(Dataset entries)
┄┄┄┄┄┄┄┄┄┄┄┄┄┄┄┄┄┄┄┄

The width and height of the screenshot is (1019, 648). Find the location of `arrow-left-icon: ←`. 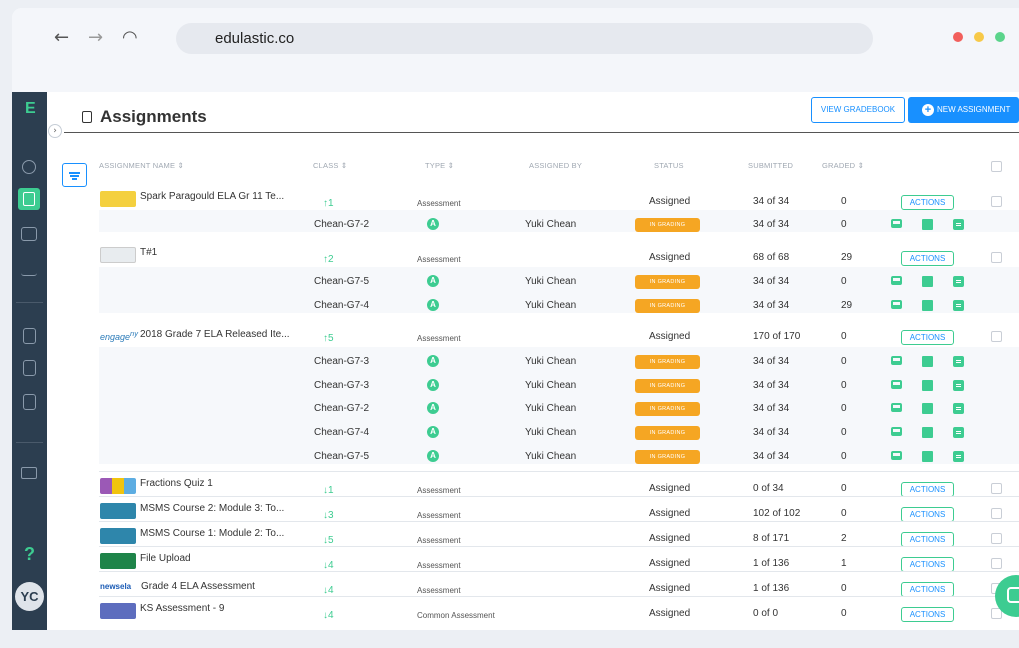

arrow-left-icon: ← is located at coordinates (62, 38).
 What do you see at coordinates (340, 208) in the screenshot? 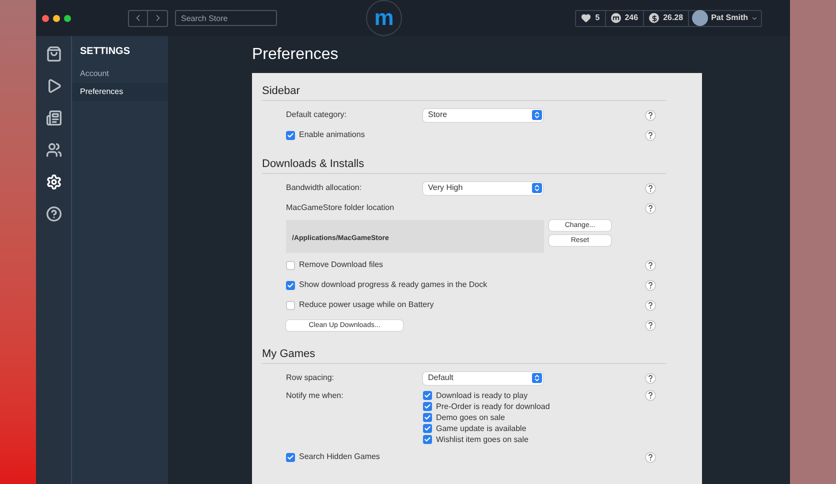
I see `setting-label: MacGameStore folder location` at bounding box center [340, 208].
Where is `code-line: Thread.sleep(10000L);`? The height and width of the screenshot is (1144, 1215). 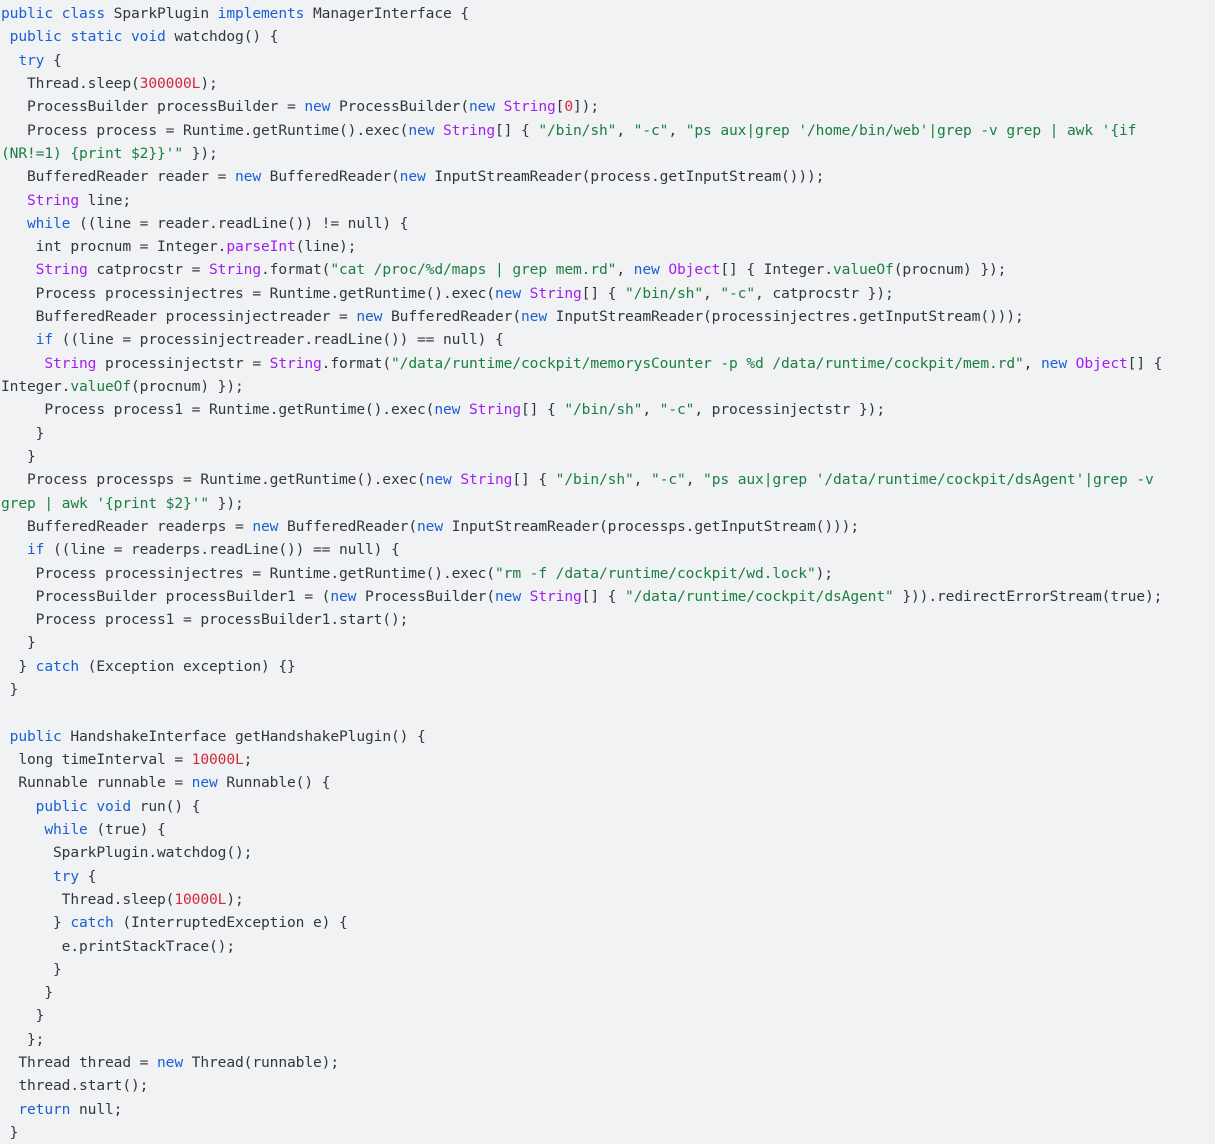 code-line: Thread.sleep(10000L); is located at coordinates (608, 900).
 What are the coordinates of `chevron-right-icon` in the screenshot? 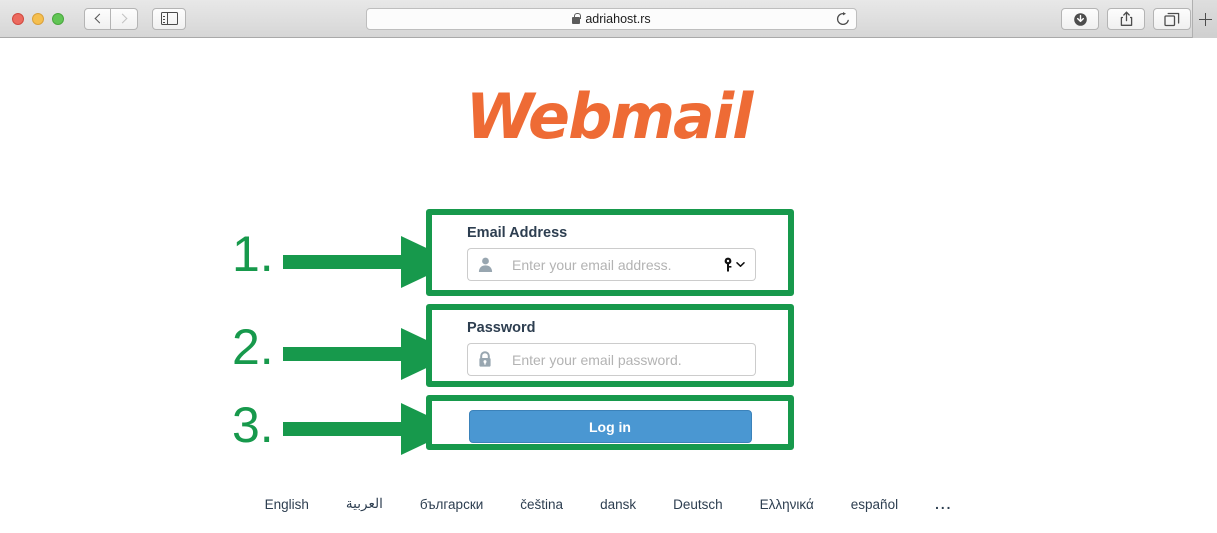 It's located at (122, 18).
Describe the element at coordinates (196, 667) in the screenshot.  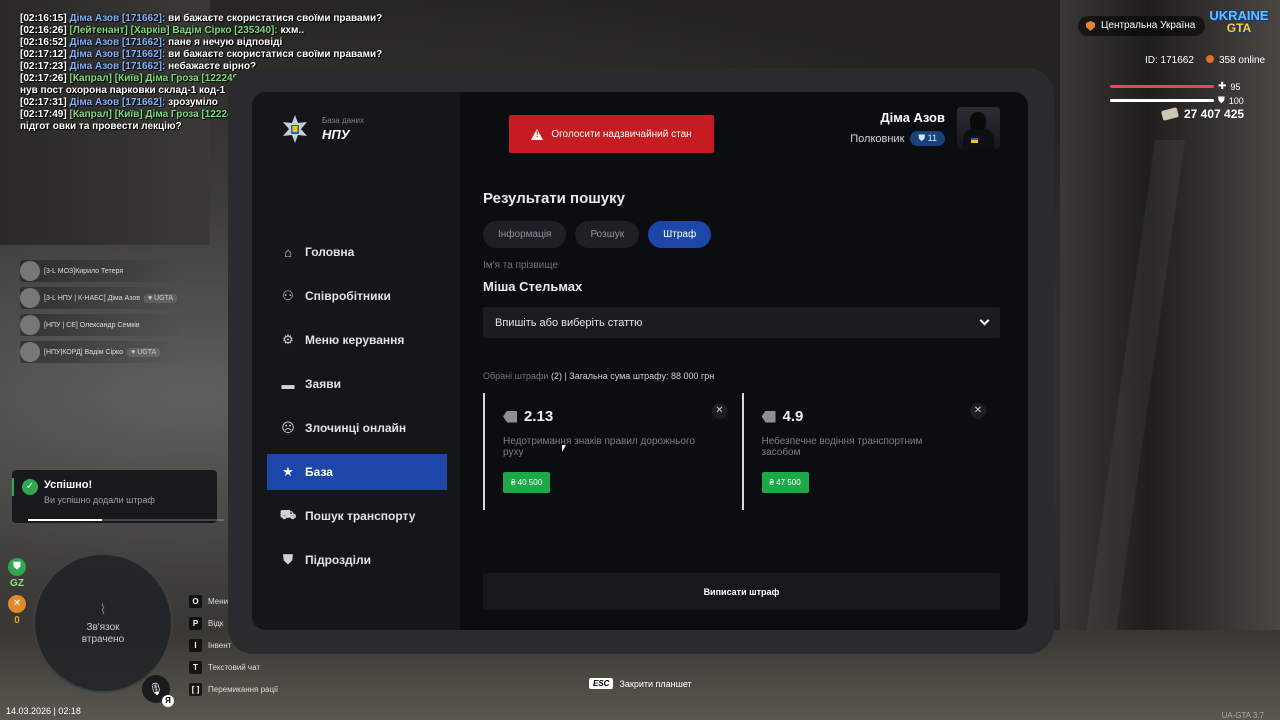
I see `key-cap: T` at that location.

┄┄┄┄┄┄┄┄┄┄┄┄┄┄┄┄┄┄┄┄

* **Problem to solve**
Echo the stretch of the material from its start through the line containing "center [340, 208].", keeping every line exactly as it stands but leaving out the pictures.

* **Result for this task**
The width and height of the screenshot is (1019, 648). Find the location of `arrow-left-icon: ←`. 

arrow-left-icon: ← is located at coordinates (62, 38).
 What do you see at coordinates (340, 208) in the screenshot? 
I see `setting-label: MacGameStore folder location` at bounding box center [340, 208].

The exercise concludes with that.